The term Big Data describes a new class of database applications that need to process massive data volumes in two disparate states – real time and historical. In either state, the requirements of Big Data applications vastly exceed the capabilities of traditional, one-size-fits-all database systems. Most Big Data applications require MPP scale-out architectures and have the following characteristics:
1. A “fire hose” data source such as an HTTP streams, sensor grid or other machine-generated data
2. A real-time database capable of ingesting, organizing and managing high volume inputs
3. A persistent data storage and analysis infrastructure capable of managing petabyte+ historical databases
In this talk, we will introduce a simple formula for all Big Data applications: Big Data = Fast Data + Deep Data. Through a use-case format, we will discuss the specialized requirements for real-time (“fast”) and analytic (“deep”) data management.
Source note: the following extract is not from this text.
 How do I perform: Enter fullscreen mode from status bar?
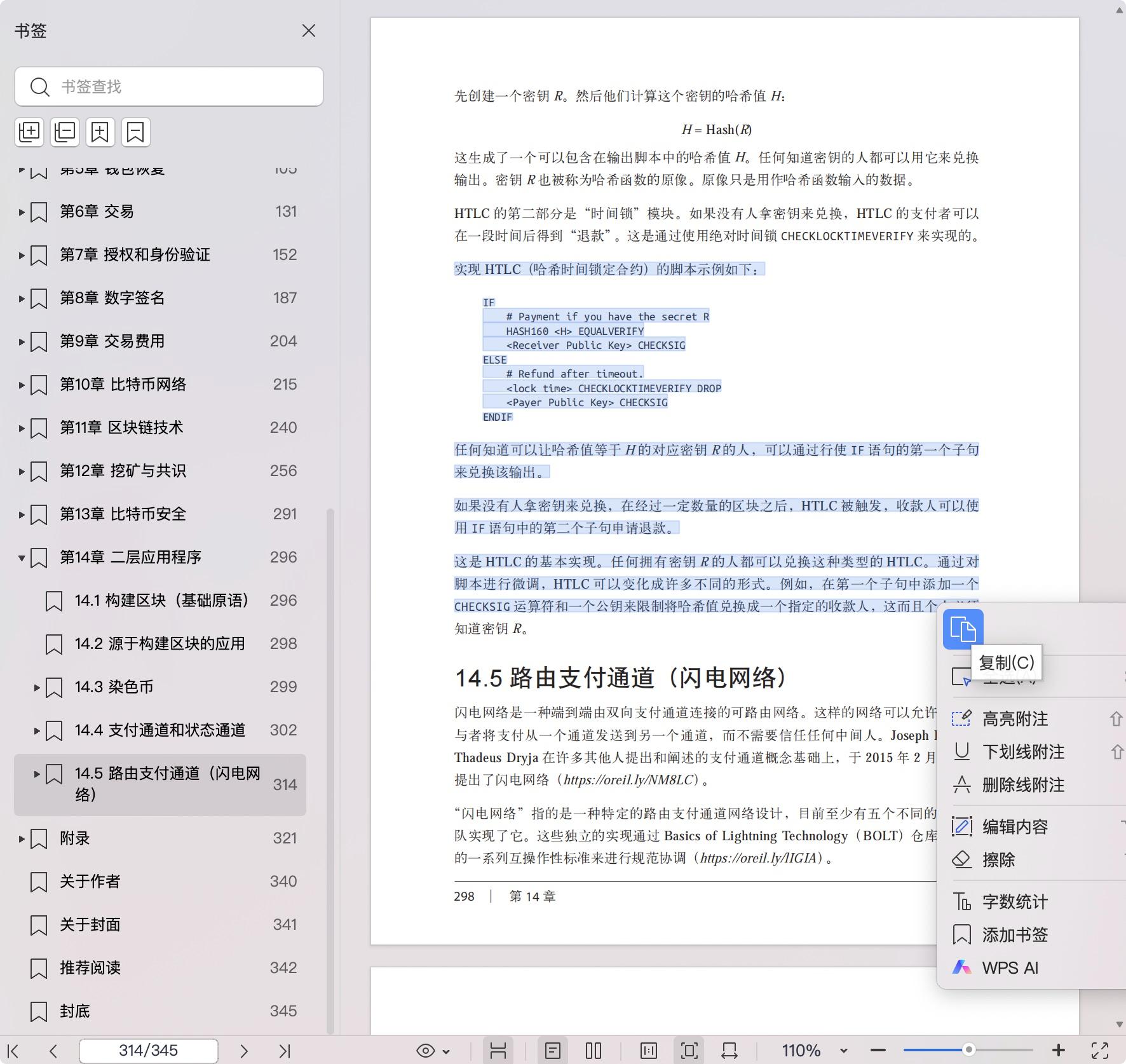pyautogui.click(x=1100, y=1051)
We’ll also explore ways in which popular business intelligence solutions can be used to implement real-time and historical analytics.

Photo of John Hugg

John Hugg


John Hugg has spent his entire career working with databases and information management. In 2008, John was lured away from a PhD program by Mike Stonebraker to work on what became VoltDB. As the first engineer on the product, he liaised with a team of academics at MIT, Yale, and Brown who were building H-Store, VoltDB’s research prototype. Then John helped build the world-class engineering team at VoltDB to continue development of the open source and commercial products.